El silencio era absoluto al otro extremo de la línea.
—Phil, ¿estás ahí?
—Sí. Creo que sí.
—¿Algún comentario?
—Seguro que tendremos algo que decir, pero tendré que llamarte luego.
—No tardaremos en empezar a imprimir, de modo que debes darte prisa.
—Bueno, Gray, esto es como una puñalada por la espalda. ¿Podéis esperar un día?
—De ningún modo.
—De acuerdo —dijo Norvell tras una pausa—. Déjame hablar con el señor Voyles y volveré a llamarte.
—Gracias.
—No, gracias a ti, Gray. Esto es maravilloso. El señor Voyles estará encantado.
—Esperamos tu llamada —respondió Gray, antes de pulsar un botón para cerrar la línea.
Keen paró el magnetófono.
Al cabo de ocho minutos, el propio Voyles estaba al teléfono. Insistió en hablar con Jackson Feldman. El magnetófono funcionaba de nuevo.
—¿Señor Voyles? —dijo calurosamente Feldman.
Se habían visto muchas veces y, por consiguiente, el «señor» era innecesario.
—Llámame Denton, maldita sea. Dime, Jackson, ¿qué ha descubierto tu muchacho? Esto es una locura. Os estáis arrojando a un precipicio. Nosotros hemos investigado a Mattiece, todavía le investigamos, y es demasiado pronto para actuar. Dime, ¿con qué pruebas cuenta tu muchacho?
—¿Te suena el nombre de Darby Shaw? —dijo Feldman con una sonrisa a Darby, que estaba de pie junto a la pared, mientras formulaba la pregunta.
—Sí —se limitó a responder, después de una pausa.
—Mi muchacho tiene el informe Pelícano, Denton, y en estos momentos Darby Shaw está junto a mí.
—Temía que estuviera muerta.
—No. Está muy viva. Ella y Grantham han confirmado a través de otra fuente los hechos descritos en el informe. Es una historia monumental, Denton.
Voyles emitió un profundo suspiro y arrojó la toalla.
—Investigamos a Mattiece como sospechoso —dijo.
—El magnetófono está grabando, Denton, ten cuidado.

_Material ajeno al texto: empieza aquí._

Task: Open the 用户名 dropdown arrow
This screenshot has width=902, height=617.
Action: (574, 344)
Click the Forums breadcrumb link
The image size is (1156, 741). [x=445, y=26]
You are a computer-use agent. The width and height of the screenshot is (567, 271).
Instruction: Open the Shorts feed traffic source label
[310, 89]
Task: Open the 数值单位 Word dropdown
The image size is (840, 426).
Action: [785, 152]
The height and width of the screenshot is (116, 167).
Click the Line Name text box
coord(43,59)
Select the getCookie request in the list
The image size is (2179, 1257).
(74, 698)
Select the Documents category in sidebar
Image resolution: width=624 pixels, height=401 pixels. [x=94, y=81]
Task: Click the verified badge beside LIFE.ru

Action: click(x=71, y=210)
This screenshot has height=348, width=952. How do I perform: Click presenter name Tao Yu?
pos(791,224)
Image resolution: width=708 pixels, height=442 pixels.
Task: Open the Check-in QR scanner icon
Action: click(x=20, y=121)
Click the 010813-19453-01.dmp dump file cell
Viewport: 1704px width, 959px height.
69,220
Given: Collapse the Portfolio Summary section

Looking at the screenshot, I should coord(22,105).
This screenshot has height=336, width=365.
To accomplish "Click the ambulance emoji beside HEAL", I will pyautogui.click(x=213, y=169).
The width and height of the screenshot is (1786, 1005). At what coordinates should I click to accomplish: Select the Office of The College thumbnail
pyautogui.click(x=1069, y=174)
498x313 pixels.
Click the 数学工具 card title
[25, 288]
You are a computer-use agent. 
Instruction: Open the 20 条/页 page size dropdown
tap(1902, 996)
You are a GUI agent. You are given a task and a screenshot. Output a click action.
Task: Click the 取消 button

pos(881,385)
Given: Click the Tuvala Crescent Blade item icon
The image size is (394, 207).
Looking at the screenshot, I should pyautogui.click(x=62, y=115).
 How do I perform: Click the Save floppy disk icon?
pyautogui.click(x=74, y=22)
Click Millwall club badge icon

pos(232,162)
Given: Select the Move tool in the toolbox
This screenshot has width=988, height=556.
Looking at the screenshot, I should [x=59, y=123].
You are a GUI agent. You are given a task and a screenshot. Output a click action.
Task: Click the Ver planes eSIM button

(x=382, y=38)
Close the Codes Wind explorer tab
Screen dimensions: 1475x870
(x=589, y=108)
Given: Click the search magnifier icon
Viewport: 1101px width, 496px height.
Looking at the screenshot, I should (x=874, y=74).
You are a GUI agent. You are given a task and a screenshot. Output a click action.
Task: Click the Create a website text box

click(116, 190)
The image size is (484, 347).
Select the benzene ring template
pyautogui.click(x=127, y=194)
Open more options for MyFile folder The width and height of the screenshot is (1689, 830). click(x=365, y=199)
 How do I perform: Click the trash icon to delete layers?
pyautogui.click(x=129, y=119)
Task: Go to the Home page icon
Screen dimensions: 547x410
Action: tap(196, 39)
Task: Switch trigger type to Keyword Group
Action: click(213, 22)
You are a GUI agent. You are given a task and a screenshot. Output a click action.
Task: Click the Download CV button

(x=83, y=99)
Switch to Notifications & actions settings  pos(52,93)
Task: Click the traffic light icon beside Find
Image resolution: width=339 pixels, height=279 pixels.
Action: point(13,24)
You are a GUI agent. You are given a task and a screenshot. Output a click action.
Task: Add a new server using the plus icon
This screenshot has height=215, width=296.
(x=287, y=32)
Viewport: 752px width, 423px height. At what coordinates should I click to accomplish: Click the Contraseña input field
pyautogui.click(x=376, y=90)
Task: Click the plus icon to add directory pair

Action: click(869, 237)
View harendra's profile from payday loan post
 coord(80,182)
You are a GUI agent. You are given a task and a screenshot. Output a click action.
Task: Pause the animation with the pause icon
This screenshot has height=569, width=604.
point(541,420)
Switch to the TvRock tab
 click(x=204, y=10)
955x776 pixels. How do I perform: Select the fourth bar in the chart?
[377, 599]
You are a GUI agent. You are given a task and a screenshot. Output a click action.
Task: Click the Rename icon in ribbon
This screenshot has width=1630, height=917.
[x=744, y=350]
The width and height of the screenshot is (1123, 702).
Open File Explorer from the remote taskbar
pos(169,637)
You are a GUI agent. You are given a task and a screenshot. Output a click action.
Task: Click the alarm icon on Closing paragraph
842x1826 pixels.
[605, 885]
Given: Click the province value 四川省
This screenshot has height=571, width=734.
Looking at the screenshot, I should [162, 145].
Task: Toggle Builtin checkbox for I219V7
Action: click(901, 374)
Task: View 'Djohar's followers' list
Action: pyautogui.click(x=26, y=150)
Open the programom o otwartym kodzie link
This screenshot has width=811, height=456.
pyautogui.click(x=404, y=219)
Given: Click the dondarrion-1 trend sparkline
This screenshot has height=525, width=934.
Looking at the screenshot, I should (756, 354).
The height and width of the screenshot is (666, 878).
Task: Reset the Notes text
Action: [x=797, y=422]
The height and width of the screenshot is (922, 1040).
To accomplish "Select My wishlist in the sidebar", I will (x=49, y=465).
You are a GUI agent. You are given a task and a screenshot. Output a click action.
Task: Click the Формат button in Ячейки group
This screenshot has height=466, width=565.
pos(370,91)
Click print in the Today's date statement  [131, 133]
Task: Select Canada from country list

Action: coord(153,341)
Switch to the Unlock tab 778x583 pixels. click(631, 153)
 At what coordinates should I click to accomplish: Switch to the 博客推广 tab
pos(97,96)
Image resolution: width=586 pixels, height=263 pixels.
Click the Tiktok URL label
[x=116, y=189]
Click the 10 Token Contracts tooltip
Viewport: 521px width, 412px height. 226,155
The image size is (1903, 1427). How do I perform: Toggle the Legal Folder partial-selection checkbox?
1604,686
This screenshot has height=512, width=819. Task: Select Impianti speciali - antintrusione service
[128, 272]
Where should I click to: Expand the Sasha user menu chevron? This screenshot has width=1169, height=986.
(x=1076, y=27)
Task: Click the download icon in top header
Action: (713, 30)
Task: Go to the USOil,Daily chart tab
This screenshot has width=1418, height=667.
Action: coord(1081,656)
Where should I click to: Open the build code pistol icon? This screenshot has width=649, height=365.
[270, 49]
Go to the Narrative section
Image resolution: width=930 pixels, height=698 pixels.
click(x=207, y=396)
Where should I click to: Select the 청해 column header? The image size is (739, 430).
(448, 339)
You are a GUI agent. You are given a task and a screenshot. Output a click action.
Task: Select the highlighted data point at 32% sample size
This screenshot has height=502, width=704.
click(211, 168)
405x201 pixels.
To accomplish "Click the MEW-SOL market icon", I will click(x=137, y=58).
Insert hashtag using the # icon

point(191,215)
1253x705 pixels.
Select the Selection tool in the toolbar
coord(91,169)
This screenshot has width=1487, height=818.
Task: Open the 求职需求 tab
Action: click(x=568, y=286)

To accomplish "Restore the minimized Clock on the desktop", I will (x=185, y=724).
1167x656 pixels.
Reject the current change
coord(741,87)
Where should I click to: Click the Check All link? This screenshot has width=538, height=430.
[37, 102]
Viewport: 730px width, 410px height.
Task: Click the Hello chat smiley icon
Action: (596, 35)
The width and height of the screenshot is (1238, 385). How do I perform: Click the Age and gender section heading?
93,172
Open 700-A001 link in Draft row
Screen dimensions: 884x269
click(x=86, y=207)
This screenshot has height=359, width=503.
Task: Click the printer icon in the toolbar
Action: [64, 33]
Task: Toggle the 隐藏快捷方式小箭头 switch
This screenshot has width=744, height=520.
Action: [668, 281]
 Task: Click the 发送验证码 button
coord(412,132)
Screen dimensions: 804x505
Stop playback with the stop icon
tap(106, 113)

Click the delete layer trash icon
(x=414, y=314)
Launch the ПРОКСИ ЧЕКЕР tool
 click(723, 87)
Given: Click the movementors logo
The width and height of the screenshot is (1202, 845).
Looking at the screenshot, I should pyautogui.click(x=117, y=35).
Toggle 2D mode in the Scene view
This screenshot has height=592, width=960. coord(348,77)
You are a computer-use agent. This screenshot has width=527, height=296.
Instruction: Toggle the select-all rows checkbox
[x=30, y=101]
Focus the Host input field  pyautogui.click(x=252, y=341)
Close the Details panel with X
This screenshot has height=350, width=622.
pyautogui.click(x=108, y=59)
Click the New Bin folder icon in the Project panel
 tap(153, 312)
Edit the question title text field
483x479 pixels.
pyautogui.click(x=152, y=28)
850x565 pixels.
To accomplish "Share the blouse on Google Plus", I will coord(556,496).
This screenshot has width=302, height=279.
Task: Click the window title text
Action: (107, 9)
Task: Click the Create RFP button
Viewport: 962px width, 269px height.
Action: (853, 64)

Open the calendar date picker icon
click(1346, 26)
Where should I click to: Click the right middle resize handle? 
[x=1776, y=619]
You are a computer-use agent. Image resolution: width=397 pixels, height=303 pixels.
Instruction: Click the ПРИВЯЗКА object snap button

—Tenemos que hablar. Me refiero cara a cara. Tengo cosas muy importantes que contarte.
—Me encantará que vengas a mi despacho.
—De acuerdo. Estaré ahí dentro de veinte minutos.
A los redactores les divirtió muchísimo la idea de que el gran F. Denton Voyles cogiera su limusina para acudir a toda prisa al Post. Hacía muchos años que le observaban y sabían que era un maestro en el arte de nadar y guardar la ropa. Odiaba la prensa, y el hecho de que estuviera dispuesto a hablar en su campo y bajo sus condiciones sólo podía justificar una cosa: se proponía inculpar a otras personas. Y el objetivo más probable era la Casa Blanca.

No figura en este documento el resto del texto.